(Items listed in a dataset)
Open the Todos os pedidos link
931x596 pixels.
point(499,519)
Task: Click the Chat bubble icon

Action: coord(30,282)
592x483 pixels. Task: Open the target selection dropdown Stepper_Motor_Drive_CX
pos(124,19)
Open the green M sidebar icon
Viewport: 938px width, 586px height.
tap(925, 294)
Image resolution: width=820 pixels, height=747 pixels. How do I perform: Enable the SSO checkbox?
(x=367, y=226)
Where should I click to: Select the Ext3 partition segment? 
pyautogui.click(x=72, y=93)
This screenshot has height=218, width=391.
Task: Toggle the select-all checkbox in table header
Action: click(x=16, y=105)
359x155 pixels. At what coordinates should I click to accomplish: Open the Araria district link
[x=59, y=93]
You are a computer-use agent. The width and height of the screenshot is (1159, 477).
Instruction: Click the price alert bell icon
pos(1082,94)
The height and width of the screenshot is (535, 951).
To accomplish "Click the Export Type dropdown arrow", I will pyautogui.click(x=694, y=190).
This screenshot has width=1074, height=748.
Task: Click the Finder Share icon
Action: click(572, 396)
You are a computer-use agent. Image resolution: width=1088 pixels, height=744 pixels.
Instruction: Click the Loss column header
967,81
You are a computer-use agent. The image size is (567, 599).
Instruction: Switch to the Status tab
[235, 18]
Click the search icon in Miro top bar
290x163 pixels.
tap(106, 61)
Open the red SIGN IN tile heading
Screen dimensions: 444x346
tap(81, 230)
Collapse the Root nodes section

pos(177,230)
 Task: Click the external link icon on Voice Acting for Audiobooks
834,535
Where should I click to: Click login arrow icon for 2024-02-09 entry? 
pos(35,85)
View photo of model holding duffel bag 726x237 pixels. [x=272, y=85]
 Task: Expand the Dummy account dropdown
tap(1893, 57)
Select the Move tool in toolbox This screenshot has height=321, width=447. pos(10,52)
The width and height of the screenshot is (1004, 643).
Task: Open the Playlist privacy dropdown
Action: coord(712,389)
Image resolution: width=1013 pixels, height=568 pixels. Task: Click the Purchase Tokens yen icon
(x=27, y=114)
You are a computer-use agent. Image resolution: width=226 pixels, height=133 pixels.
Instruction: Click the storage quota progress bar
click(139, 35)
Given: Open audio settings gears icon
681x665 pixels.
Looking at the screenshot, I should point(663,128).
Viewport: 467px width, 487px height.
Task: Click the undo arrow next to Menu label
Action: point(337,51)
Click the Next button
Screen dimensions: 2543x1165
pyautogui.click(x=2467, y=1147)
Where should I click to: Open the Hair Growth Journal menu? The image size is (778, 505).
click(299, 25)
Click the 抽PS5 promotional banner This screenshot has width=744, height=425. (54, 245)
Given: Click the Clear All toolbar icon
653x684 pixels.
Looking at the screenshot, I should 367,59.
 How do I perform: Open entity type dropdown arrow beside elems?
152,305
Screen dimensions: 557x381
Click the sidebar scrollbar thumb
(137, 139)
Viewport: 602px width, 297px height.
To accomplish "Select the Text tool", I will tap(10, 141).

* _Prompt_: Give every line of the records above as a JSON list of strings, one string per line, skipping blank lines.

* _Response to the task_:
[
  "Open the Todos os pedidos link",
  "931x596 pixels.",
  "point(499,519)",
  "Task: Click the Chat bubble icon",
  "Action: coord(30,282)",
  "592x483 pixels. Task: Open the target selection dropdown Stepper_Motor_Drive_CX",
  "pos(124,19)",
  "Open the green M sidebar icon",
  "Viewport: 938px width, 586px height.",
  "tap(925, 294)",
  "Image resolution: width=820 pixels, height=747 pixels. How do I perform: Enable the SSO checkbox?",
  "(x=367, y=226)",
  "Where should I click to: Select the Ext3 partition segment? ",
  "pyautogui.click(x=72, y=93)",
  "This screenshot has height=218, width=391.",
  "Task: Toggle the select-all checkbox in table header",
  "Action: click(x=16, y=105)",
  "359x155 pixels. At what coordinates should I click to accomplish: Open the Araria district link",
  "[x=59, y=93]",
  "You are a computer-use agent. The width and height of the screenshot is (1159, 477).",
  "Instruction: Click the price alert bell icon",
  "pos(1082,94)",
  "The height and width of the screenshot is (535, 951).",
  "To accomplish \"Click the Export Type dropdown arrow\", I will pyautogui.click(x=694, y=190).",
  "This screenshot has width=1074, height=748.",
  "Task: Click the Finder Share icon",
  "Action: click(572, 396)",
  "You are a computer-use agent. Image resolution: width=1088 pixels, height=744 pixels.",
  "Instruction: Click the Loss column header",
  "967,81",
  "You are a computer-use agent. The image size is (567, 599).",
  "Instruction: Switch to the Status tab",
  "[235, 18]",
  "Click the search icon in Miro top bar",
  "290x163 pixels.",
  "tap(106, 61)",
  "Open the red SIGN IN tile heading",
  "Screen dimensions: 444x346",
  "tap(81, 230)",
  "Collapse the Root nodes section",
  "pos(177,230)",
  " Task: Click the external link icon on Voice Acting for Audiobooks",
  "834,535",
  "Where should I click to: Click login arrow icon for 2024-02-09 entry? ",
  "pos(35,85)",
  "View photo of model holding duffel bag 726x237 pixels. [x=272, y=85]",
  " Task: Expand the Dummy account dropdown",
  "tap(1893, 57)",
  "Select the Move tool in toolbox This screenshot has height=321, width=447. pos(10,52)",
  "The width and height of the screenshot is (1004, 643).",
  "Task: Open the Playlist privacy dropdown",
  "Action: coord(712,389)",
  "Image resolution: width=1013 pixels, height=568 pixels. Task: Click the Purchase Tokens yen icon",
  "(x=27, y=114)",
  "You are a computer-use agent. Image resolution: width=226 pixels, height=133 pixels.",
  "Instruction: Click the storage quota progress bar",
  "click(139, 35)",
  "Given: Open audio settings gears icon",
  "681x665 pixels.",
  "Looking at the screenshot, I should point(663,128).",
  "Viewport: 467px width, 487px height.",
  "Task: Click the undo arrow next to Menu label",
  "Action: point(337,51)",
  "Click the Next button",
  "Screen dimensions: 2543x1165",
  "pyautogui.click(x=2467, y=1147)",
  "Where should I click to: Open the Hair Growth Journal menu? The image size is (778, 505).",
  "click(299, 25)",
  "Click the 抽PS5 promotional banner This screenshot has width=744, height=425. (54, 245)",
  "Given: Click the Clear All toolbar icon",
  "653x684 pixels.",
  "Looking at the screenshot, I should 367,59.",
  " How do I perform: Open entity type dropdown arrow beside elems?",
  "152,305",
  "Screen dimensions: 557x381",
  "Click the sidebar scrollbar thumb",
  "(137, 139)",
  "Viewport: 602px width, 297px height.",
  "To accomplish \"Select the Text tool\", I will tap(10, 141)."
]